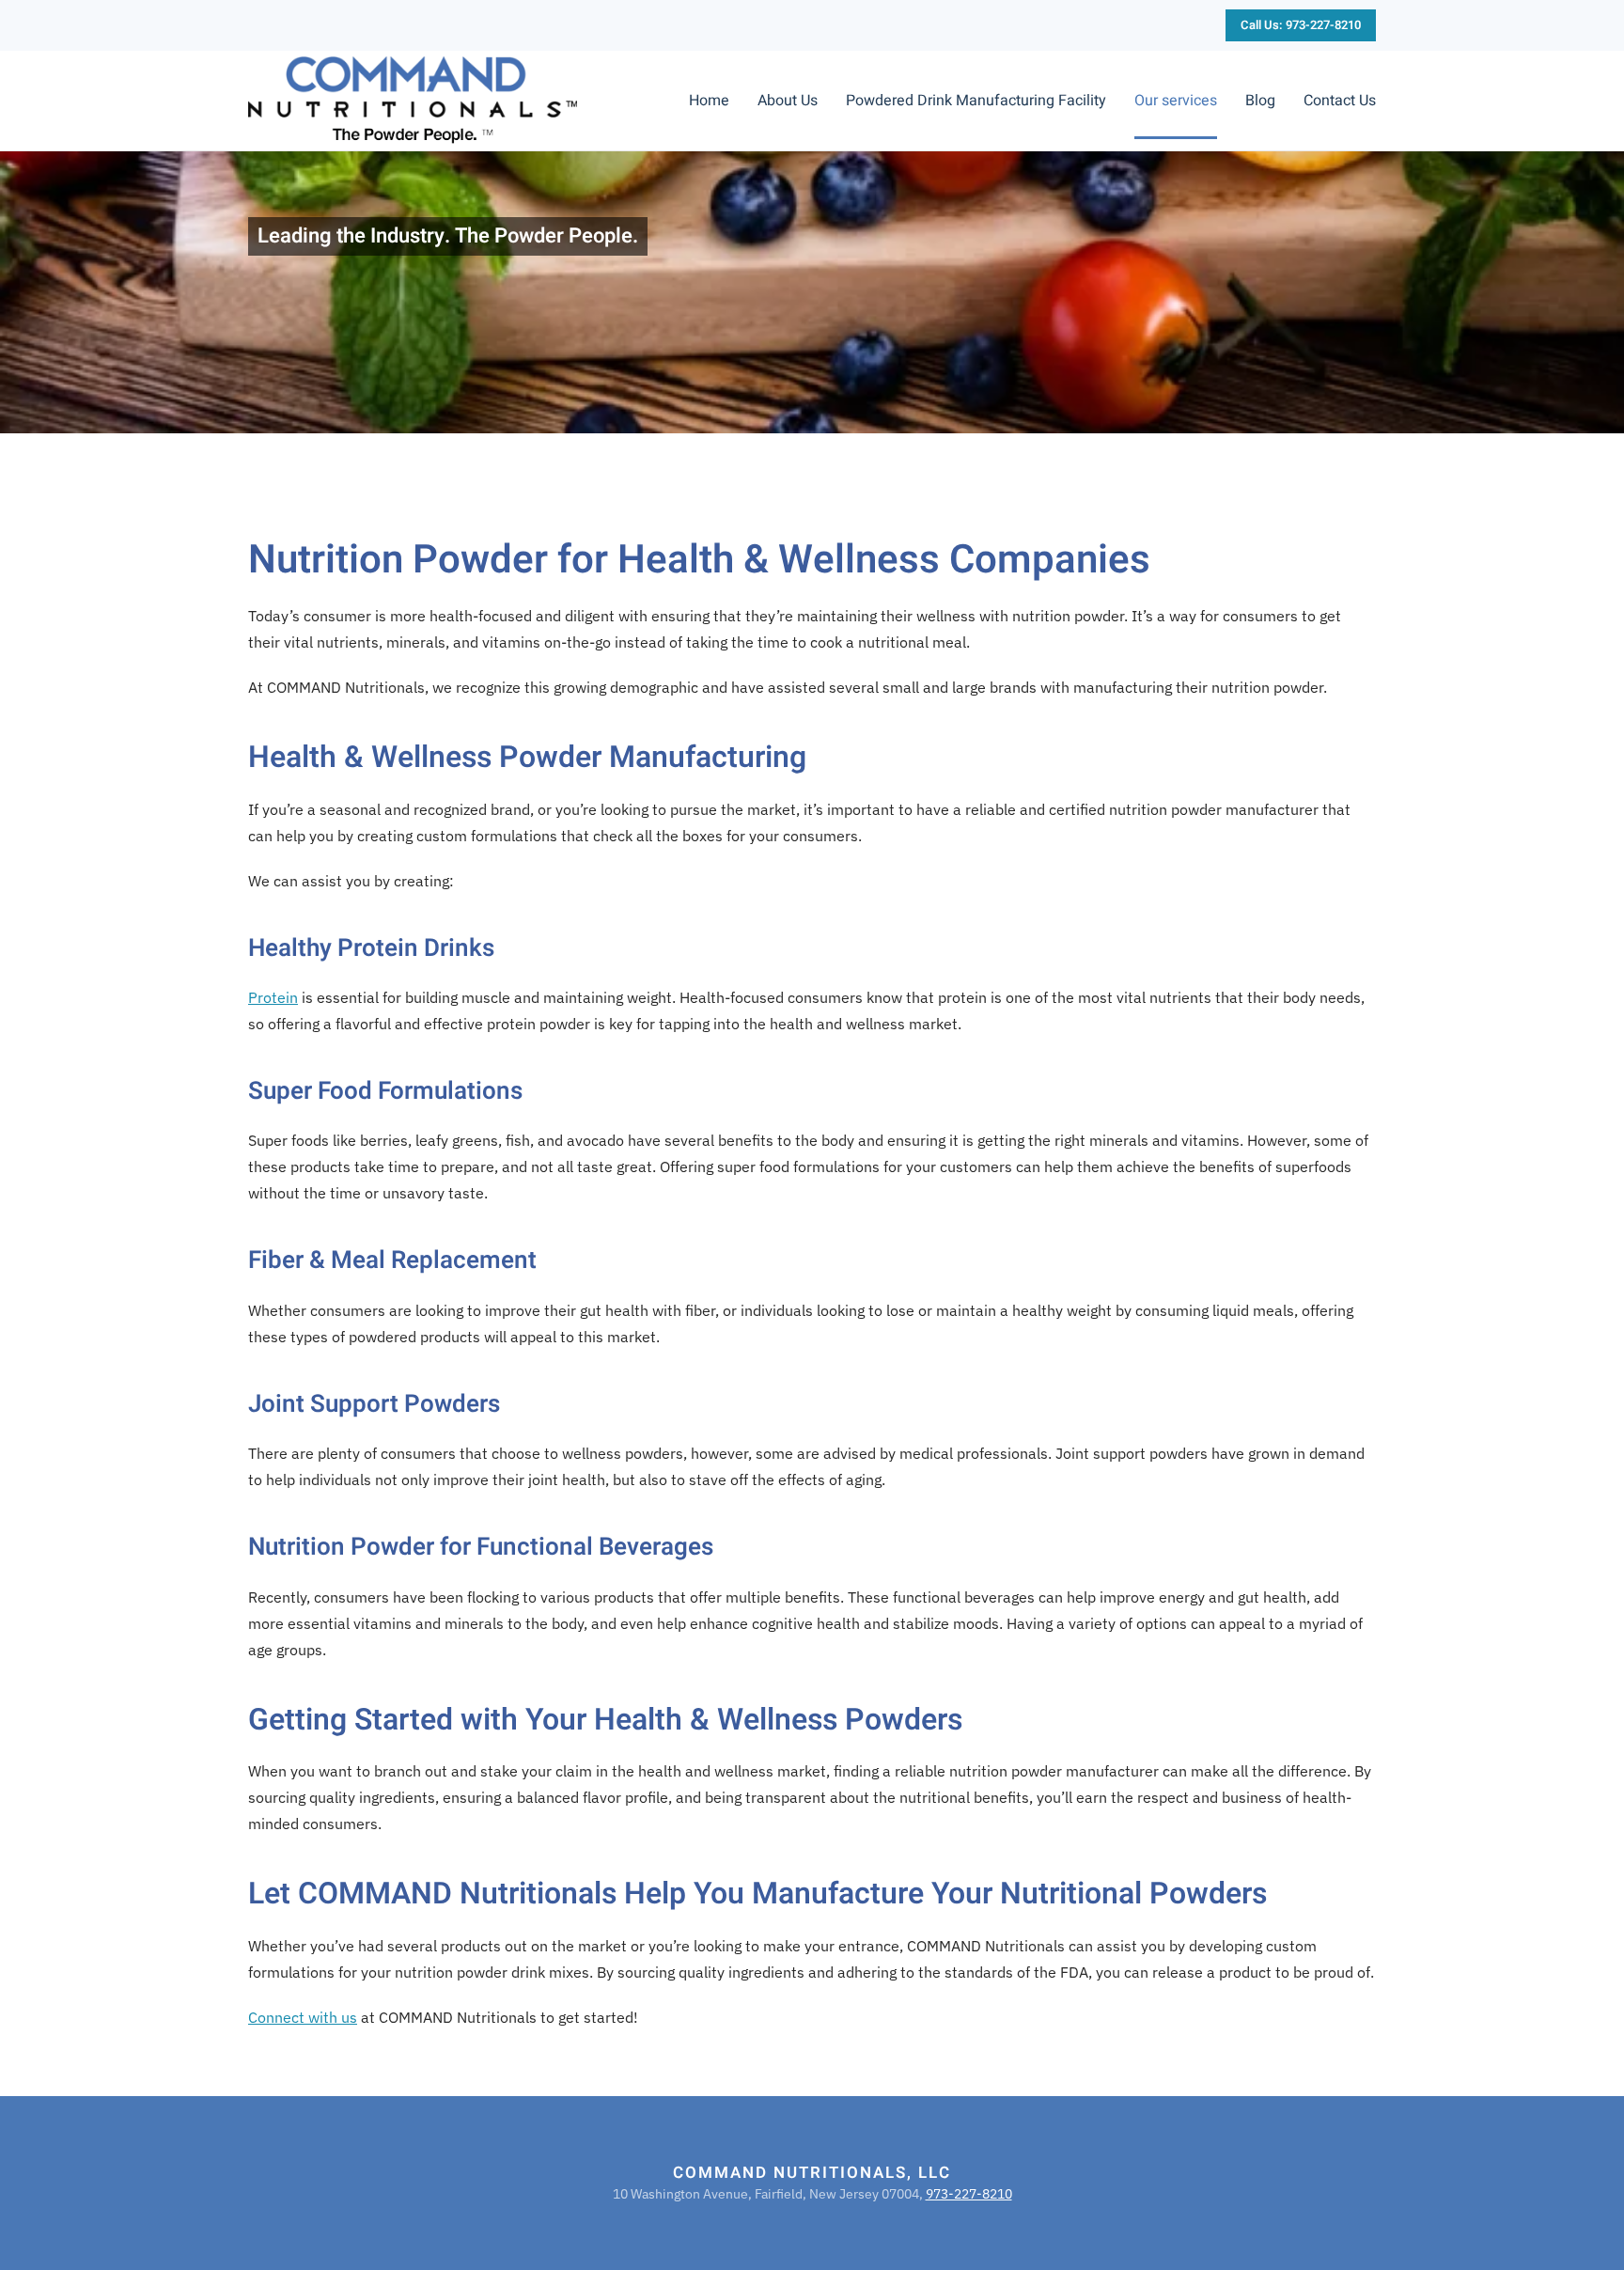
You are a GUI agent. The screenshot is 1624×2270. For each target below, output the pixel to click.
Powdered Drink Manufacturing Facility (976, 100)
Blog (1260, 100)
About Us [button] (787, 100)
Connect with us (302, 2017)
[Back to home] (412, 100)
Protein (273, 997)
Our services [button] (1175, 100)
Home (709, 100)
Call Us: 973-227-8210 (1301, 25)
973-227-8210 (969, 2193)
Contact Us (1340, 100)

▸ **AIM OF THE EXERCISE**:
Your task is to copy each line of the material that contains the word "button".

▸ **COMPLETED EXERCISE**:
About Us [button] (787, 100)
Our services [button] (1175, 100)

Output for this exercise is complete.